The aesthetic experience in architecture is based on the perception of the qualities of the work of architecture. Our most concentrated perceptions of works of architecture are our quality of aesthetic experiences. The term aesthetics was coined by the German philosopher and educator, Alexander Gottlieb Baumgarten, (born July 17, 1714 in Berlin, Prussia/ Germany died May 26, 1762 in Frankfurt an der Oder) who established then the aesthetic discipline as a distinct field of philosophical inquiry (Ziff 2000). Baumgarten believed the aesthetic value of a work of art could be determined by its ability to produce vivid experiences in its audience. This essay will focus on the understanding of aesthetic implications in the work of architecture based on: The relevance of aesthetics in architecture; The relationship between work of architecture and that of art; The query whether aesthetics should be absolute or relative; and The interpretation of aesthetics in some contemporary works of architecture.

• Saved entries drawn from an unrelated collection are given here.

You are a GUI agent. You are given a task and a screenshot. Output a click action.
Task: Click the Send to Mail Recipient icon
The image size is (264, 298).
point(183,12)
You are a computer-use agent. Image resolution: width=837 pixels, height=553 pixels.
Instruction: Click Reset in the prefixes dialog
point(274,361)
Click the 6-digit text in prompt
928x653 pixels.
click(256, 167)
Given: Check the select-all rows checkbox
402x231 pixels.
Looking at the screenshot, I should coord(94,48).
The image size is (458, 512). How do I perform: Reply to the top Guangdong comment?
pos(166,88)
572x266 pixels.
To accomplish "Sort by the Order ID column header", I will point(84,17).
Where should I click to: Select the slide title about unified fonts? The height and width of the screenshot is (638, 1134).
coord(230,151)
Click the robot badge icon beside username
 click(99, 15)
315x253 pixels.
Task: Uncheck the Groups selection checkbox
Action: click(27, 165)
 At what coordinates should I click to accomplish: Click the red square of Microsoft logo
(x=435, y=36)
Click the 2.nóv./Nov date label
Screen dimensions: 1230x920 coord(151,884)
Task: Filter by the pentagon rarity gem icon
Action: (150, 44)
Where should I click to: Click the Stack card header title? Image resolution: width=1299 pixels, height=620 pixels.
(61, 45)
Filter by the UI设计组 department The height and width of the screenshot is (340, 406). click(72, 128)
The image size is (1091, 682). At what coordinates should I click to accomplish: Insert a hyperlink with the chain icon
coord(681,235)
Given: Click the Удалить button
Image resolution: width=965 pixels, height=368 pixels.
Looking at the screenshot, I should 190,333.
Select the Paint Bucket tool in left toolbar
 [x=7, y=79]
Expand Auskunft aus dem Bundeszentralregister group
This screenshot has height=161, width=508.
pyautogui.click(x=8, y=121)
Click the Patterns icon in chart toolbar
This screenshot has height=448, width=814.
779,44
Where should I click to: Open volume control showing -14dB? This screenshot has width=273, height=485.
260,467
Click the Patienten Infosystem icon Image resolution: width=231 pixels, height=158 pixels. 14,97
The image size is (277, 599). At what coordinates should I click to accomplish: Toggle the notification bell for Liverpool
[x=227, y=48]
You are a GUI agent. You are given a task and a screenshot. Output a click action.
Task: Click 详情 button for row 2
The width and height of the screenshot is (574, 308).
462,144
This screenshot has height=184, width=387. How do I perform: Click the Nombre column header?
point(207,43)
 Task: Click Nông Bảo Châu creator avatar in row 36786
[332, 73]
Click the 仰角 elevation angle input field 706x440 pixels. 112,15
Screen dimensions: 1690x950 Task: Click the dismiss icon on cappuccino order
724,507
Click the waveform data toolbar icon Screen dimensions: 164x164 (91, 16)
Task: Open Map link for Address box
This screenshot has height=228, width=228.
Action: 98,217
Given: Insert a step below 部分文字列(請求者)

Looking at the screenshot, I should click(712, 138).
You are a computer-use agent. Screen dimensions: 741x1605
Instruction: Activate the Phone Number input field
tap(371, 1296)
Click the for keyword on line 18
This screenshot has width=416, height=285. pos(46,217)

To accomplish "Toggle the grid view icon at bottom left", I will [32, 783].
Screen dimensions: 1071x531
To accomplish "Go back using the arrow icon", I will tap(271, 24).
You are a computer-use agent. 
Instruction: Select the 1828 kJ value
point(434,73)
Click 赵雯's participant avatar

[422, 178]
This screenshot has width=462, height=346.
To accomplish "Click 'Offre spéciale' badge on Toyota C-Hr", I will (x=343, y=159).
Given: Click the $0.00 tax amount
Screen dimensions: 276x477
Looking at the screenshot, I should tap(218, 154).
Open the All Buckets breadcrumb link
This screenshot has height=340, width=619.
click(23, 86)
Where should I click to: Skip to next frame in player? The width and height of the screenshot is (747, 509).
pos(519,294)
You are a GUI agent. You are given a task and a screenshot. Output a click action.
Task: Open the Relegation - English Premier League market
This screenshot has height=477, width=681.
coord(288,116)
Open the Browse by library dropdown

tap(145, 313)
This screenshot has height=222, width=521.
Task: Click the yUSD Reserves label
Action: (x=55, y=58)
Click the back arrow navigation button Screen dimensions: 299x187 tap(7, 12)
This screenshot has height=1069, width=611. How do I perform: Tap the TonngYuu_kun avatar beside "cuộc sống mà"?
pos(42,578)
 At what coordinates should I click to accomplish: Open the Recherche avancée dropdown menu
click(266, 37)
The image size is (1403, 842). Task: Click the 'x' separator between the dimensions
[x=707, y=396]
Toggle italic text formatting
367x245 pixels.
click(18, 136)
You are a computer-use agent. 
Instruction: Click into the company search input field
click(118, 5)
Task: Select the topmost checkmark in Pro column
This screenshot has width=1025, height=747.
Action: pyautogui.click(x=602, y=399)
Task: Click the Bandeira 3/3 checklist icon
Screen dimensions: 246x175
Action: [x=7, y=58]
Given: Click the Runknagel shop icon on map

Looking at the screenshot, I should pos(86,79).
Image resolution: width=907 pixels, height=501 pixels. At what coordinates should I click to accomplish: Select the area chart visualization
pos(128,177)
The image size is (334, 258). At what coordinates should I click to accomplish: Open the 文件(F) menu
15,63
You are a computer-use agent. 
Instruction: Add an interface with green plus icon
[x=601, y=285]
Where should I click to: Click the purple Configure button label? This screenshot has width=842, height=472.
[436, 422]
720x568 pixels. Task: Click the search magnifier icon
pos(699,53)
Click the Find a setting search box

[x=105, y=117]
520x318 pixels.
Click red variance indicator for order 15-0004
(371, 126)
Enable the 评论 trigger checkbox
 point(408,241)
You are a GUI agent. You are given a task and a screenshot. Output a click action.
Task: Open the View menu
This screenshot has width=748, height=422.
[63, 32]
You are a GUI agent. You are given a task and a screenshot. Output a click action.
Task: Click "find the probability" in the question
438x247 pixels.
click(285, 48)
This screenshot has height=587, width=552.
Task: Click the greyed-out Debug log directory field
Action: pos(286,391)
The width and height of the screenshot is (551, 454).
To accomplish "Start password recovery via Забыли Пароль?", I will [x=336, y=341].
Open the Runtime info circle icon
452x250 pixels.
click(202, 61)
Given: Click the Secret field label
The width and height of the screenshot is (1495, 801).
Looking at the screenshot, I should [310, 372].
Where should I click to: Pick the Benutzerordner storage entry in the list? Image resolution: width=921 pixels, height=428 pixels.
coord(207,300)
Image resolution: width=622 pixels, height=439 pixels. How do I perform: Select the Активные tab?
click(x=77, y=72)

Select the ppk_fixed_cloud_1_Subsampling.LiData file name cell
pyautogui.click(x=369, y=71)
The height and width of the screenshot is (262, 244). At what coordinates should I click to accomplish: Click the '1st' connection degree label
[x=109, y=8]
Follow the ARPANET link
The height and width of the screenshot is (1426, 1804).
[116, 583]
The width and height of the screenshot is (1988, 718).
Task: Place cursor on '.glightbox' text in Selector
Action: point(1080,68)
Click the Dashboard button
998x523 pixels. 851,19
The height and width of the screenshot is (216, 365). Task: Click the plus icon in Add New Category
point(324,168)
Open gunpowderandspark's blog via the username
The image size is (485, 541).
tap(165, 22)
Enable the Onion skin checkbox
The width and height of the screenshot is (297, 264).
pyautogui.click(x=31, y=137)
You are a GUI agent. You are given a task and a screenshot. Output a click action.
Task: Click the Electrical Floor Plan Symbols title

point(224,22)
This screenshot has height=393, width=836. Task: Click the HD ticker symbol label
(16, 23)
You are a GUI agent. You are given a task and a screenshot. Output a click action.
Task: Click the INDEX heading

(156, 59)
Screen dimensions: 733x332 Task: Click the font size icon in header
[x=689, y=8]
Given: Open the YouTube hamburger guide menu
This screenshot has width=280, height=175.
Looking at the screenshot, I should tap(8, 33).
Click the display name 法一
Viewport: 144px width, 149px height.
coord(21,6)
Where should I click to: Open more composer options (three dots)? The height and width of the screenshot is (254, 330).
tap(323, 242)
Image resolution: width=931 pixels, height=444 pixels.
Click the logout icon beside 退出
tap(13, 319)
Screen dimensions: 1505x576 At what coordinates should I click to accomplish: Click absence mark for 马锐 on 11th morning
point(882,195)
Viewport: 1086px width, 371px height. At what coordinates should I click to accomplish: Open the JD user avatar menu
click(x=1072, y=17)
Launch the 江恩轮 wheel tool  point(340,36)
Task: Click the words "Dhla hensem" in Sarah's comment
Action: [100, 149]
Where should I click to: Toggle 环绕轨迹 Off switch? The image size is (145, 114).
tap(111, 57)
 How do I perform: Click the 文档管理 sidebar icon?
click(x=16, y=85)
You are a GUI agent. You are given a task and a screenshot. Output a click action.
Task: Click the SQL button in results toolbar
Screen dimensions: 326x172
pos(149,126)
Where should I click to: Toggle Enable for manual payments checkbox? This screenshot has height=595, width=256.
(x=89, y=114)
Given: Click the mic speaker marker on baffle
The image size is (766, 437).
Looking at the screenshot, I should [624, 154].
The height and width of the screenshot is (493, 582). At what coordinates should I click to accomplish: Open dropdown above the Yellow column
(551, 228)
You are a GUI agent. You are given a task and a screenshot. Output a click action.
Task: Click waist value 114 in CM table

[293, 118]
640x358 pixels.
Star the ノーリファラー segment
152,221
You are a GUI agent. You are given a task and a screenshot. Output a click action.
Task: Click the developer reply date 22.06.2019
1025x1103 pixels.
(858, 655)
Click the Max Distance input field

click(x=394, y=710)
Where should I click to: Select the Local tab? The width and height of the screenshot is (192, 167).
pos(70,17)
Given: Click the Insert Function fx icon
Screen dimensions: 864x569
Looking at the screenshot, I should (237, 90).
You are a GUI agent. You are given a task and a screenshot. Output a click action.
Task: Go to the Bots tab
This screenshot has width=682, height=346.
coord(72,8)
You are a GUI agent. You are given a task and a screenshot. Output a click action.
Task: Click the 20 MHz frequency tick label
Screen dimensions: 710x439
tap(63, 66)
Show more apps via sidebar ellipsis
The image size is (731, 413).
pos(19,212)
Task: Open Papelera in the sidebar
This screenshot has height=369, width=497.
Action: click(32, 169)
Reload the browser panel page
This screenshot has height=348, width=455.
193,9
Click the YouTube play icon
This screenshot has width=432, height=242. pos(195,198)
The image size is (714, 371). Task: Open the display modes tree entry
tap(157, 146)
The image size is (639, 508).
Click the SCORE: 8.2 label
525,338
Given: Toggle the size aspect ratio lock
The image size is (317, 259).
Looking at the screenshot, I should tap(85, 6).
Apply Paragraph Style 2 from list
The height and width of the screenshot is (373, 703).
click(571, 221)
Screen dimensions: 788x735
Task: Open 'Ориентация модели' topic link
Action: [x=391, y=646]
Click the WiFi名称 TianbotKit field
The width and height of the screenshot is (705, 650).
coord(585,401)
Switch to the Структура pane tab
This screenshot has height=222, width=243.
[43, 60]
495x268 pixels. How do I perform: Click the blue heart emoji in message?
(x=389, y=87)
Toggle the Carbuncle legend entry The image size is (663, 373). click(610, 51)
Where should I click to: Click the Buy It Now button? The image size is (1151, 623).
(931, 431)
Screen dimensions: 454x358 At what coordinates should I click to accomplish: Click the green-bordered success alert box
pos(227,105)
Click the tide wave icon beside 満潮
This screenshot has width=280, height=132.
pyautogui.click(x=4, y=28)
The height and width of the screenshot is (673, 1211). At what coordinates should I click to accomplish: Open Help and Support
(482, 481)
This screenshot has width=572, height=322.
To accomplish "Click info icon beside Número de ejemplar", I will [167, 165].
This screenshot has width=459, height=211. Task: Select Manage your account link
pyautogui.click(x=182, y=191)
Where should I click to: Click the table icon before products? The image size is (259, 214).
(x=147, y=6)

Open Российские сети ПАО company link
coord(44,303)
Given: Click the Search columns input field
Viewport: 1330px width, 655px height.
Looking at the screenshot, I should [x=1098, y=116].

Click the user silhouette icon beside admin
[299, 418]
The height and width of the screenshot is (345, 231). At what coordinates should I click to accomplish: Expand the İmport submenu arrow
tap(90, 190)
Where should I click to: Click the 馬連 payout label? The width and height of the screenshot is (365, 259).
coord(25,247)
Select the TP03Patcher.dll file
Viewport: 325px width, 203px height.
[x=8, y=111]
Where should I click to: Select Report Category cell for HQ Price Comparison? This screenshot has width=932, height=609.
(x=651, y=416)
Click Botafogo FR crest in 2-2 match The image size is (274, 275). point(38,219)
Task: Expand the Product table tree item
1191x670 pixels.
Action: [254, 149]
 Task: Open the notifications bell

The quote of Louis Sullivan; ‘Form (ever) follows function’ shows the importance attributed to aesthetics in a design. It is necessary then to start by defining what Baumgarten meant by the term aesthetics. In the same perspective, Leath argued: Art does not exist independently of the experience of art. Aesthetics, then, is the study of all activity from the perspective that we are orienting ourselves to have certain perceptions (experiences). The aesthetician of visual art should have a good understanding of what combination of form and colour will encourage a certain kind of experience in an audience. The aesthetician of physical activity should know what intensity and type of exercise will have certain effects on the exerciser. Moreover, aesthetics can be applied to reason. The aesthetician should know what kind of purely rational (if there is such a thing) exercise should produce a certain feeling in the person who is being rational. (1996)
According to Welsch cited by Dale and Burrell:
Some definitions of Aesthetics are; the appreciation of good design and that which provides good form, the ability to make a harmonious appealing whole from disparate elements, the appreciation of sensuous ( that which appeals to all the senses), that which concerns itself with phenomenological appearance and not substance…(2002, p. 78).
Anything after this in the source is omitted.